• _Task input_:
BEGIN
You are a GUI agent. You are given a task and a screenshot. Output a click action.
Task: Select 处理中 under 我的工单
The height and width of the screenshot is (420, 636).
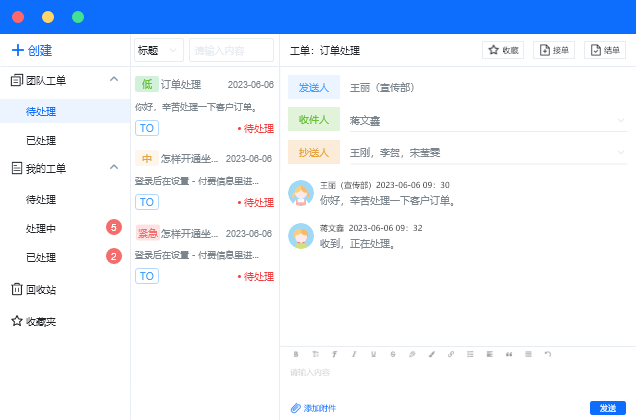(41, 228)
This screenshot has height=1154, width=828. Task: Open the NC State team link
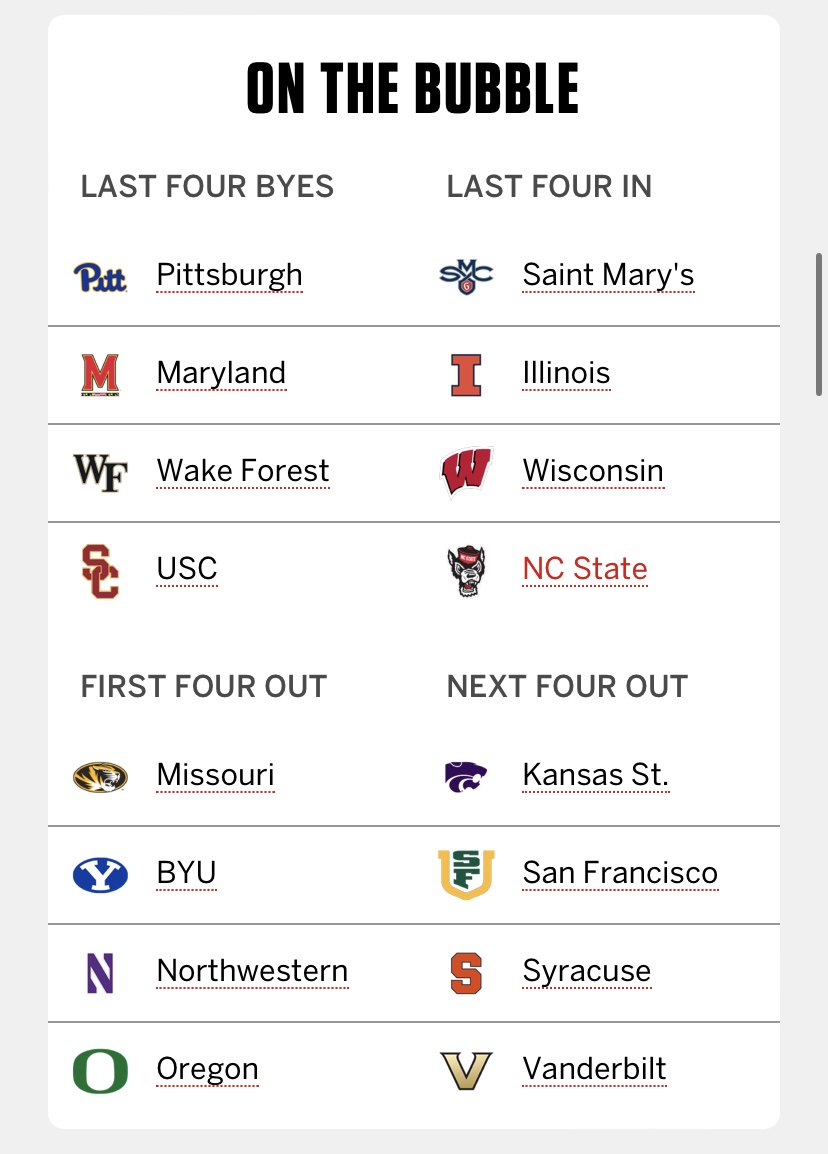(585, 569)
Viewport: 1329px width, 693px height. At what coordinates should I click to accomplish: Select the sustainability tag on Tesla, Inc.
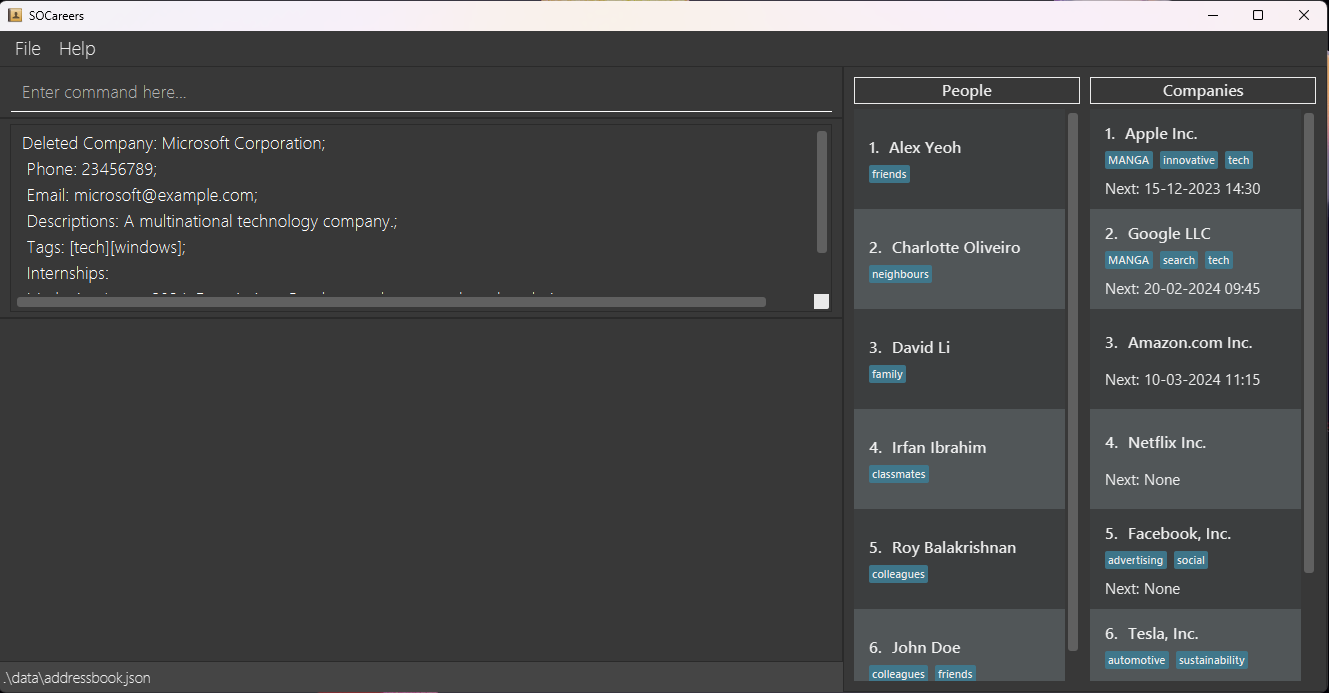click(1211, 659)
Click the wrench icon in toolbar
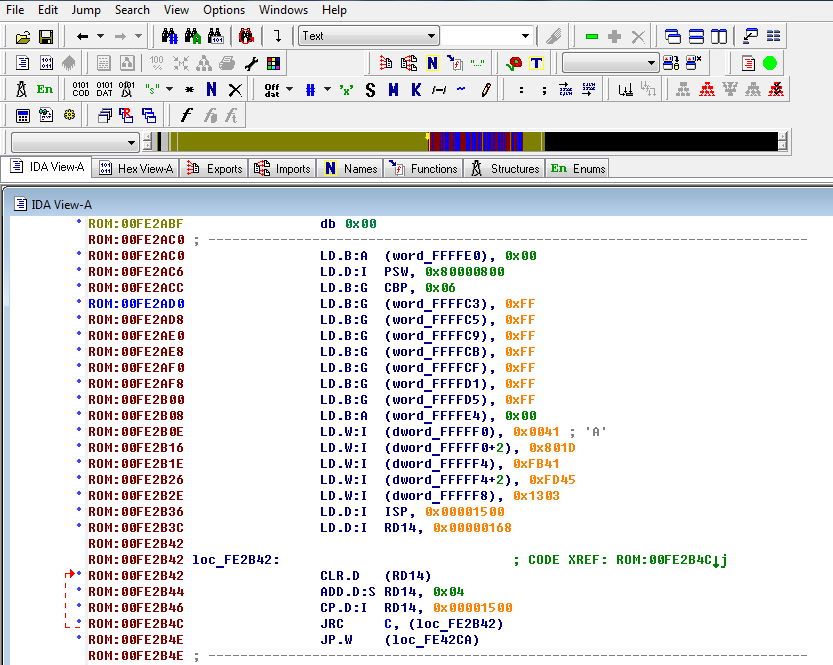The height and width of the screenshot is (665, 833). point(251,63)
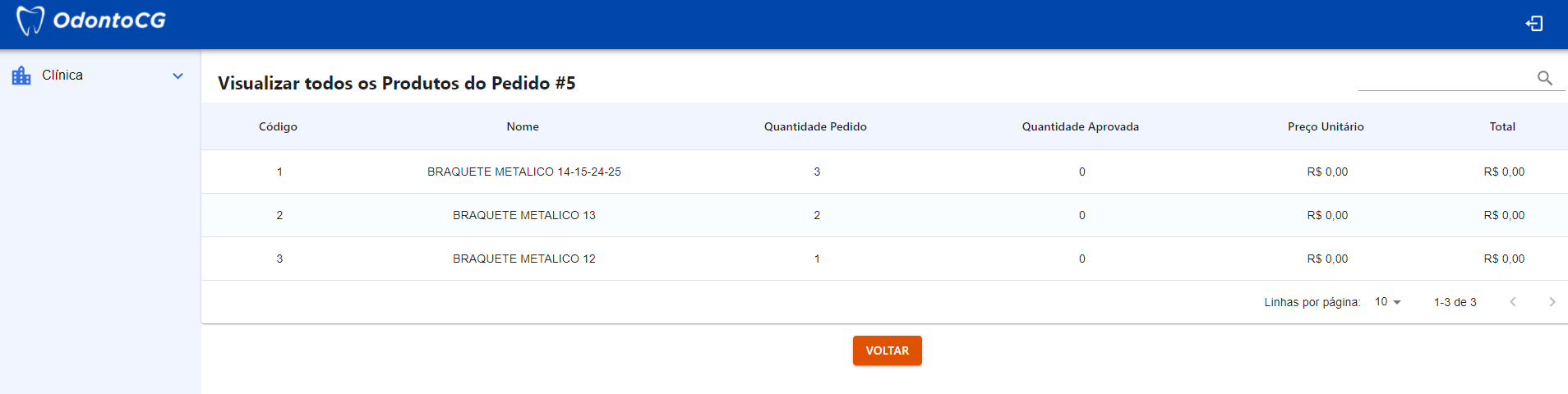Image resolution: width=1568 pixels, height=394 pixels.
Task: Sort by Quantidade Aprovada column header
Action: point(1080,126)
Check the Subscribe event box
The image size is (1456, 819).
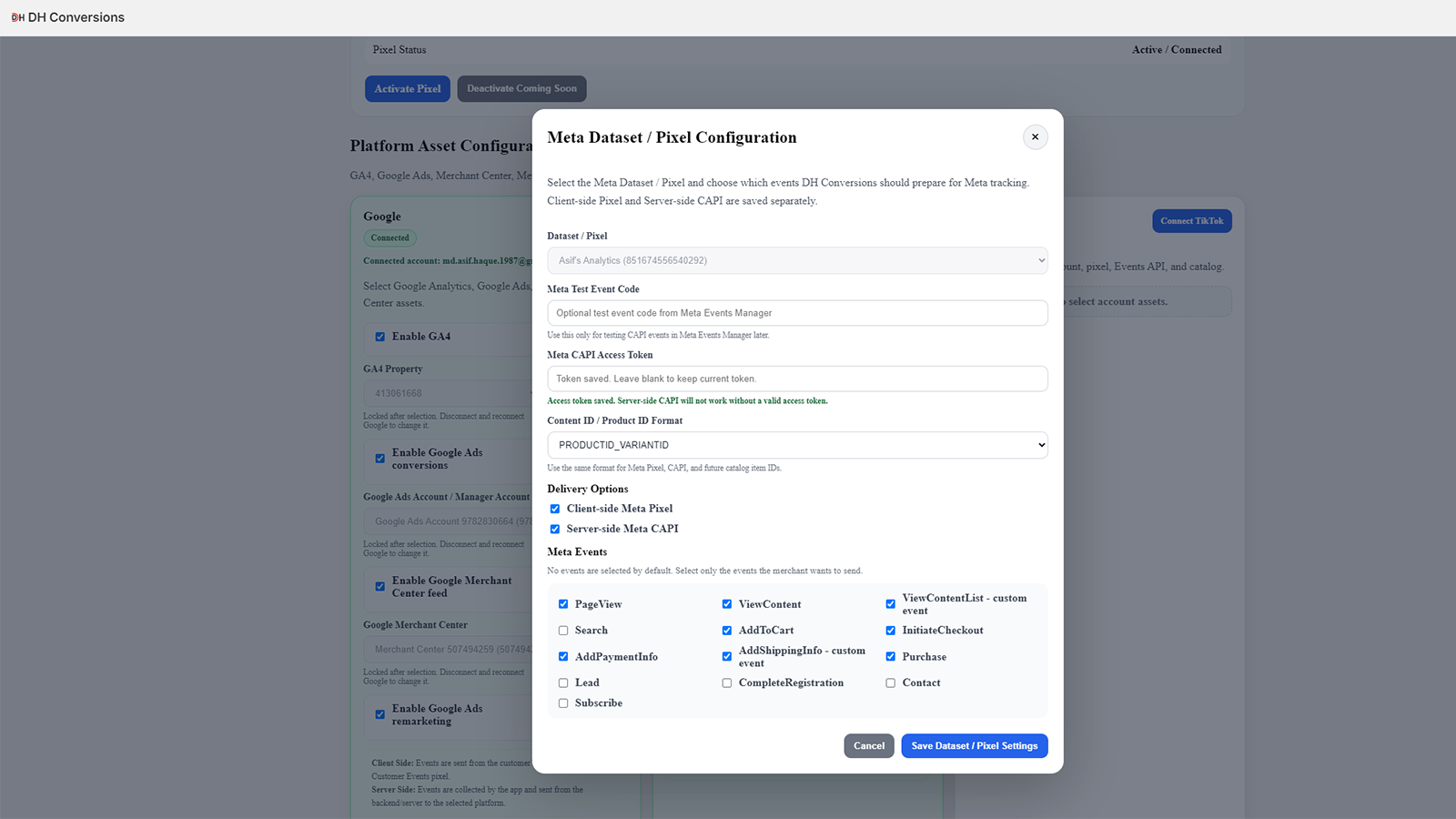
END
• _Your task_: Copy every record character for character. Skip the pictures.

• _Result for this exercise_:
You are a GUI agent. You are given a task and a screenshot. Output a click action.
Task: Select 处理中 under 我的工单
The height and width of the screenshot is (420, 636).
(41, 228)
This screenshot has height=1154, width=828. Task: Open the NC State team link
(585, 569)
Viewport: 1329px width, 693px height. At what coordinates should I click to accomplish: Select the sustainability tag on Tesla, Inc.
click(1211, 659)
Click the wrench icon in toolbar
The height and width of the screenshot is (665, 833). point(251,63)
Image resolution: width=1568 pixels, height=394 pixels.
Task: Sort by Quantidade Aprovada column header
Action: point(1080,126)
Check the Subscribe event box
The image size is (1456, 819).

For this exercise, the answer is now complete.